The United States government moved roughly $288 million in seized cryptocurrency into Coinbase Prime, the exchange's institutional custody and trading platform, on Monday, according to on-chain data first flagged by the blockchain tracker Arkham Intelligence. The transfer is small next to Washington's total holdings, but it is a reminder that the federal government has quietly become one of the largest single holders of digital assets in the world.
What moved
The government sent about 3,800 bitcoin, worth roughly $235 million, and just over 30,000 ether, worth about $53 million, to wallets identified as Coinbase Prime custody addresses, CoinDesk reported based on Arkham's tracking. Estimates of the dollar value varied with the price of the assets at the time of each transfer: CoinDesk and The Block put the total near $288 million, while Cointelegraph pegged it closer to $297 million.

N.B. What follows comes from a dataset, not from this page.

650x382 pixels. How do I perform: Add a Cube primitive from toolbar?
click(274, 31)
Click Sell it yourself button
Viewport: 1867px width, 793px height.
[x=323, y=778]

The coins trace back to specific criminal cases. The bitcoin came from two seizures: about 2,875 BTC tied to a counterfeiting operation, and roughly 925 BTC linked to BTC-e, a defunct exchange that processed billions of dollars in illicit funds before US authorities shut it down in 2017, per CoinDesk's account of the wallet flows. The 30,007 ether was connected to a separate money-laundering case. The bitcoin passed through intermediary wallets before reaching Coinbase; the ether was sent directly.

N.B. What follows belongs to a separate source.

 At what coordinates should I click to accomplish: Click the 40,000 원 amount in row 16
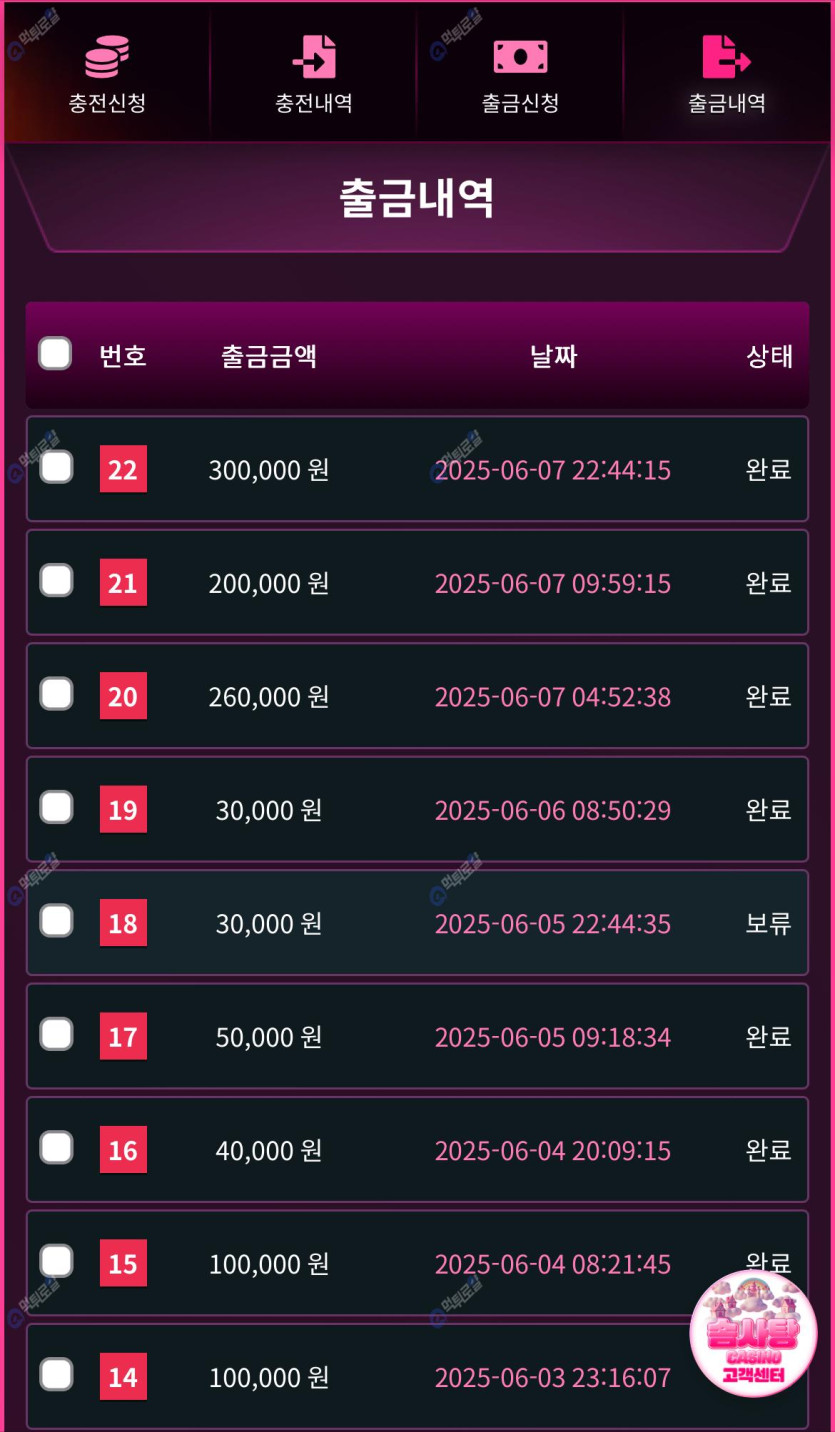269,1150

What Coinbase Prime is, and what the move does not tell us
Coinbase Prime is the company's service for institutions, offering custody, trading, financing and staking rather than the retail app most individual investors use. That range of functions is why a transfer into it is ambiguous. Custody deposits can be a way to hold assets securely for the long term, or a step toward selling or borrowing against them. Neither the Treasury nor Coinbase announced the transfer or explained its purpose, so its intent is a matter of interpretation, not fact.
A $20 billion pile
The transfer is a sliver of the government's total. Arkham estimates federal wallets hold about 324,552 bitcoin, 28,394 ether and roughly $145 million in the stablecoin USDT, together worth around $20.65 billion, The Block reported. Most of that is bitcoin accumulated through years of law-enforcement seizures.

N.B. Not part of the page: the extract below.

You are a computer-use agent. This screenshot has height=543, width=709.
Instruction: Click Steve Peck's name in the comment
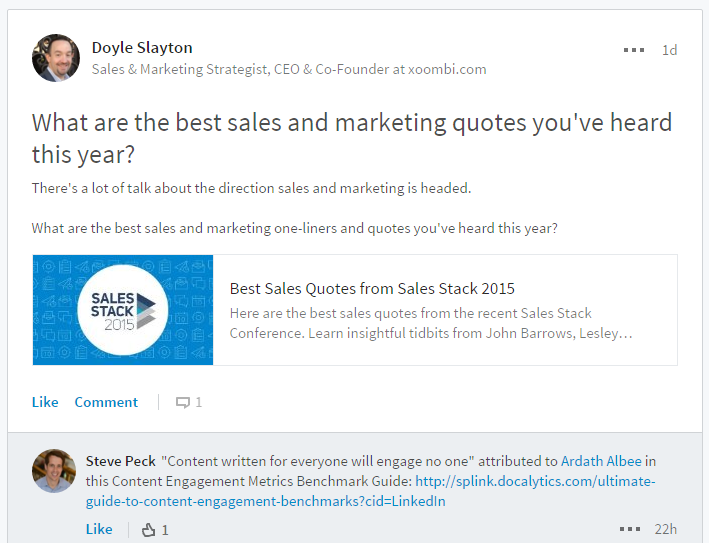(x=121, y=461)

How the government handles that hoard has become a policy question. In March 2025, President Donald Trump signed an executive order creating a Strategic Bitcoin Reserve and directing agencies to stop selling seized bitcoin, designating it instead for long-term holding, as CoinDesk noted. Against that backdrop, moving coins into a custodian that also facilitates trading is the kind of on-chain event that draws scrutiny, even when it may be nothing more than a change of storage. For now, the only firm facts are the amounts and the destination; everything about the government's next step remains unconfirmed.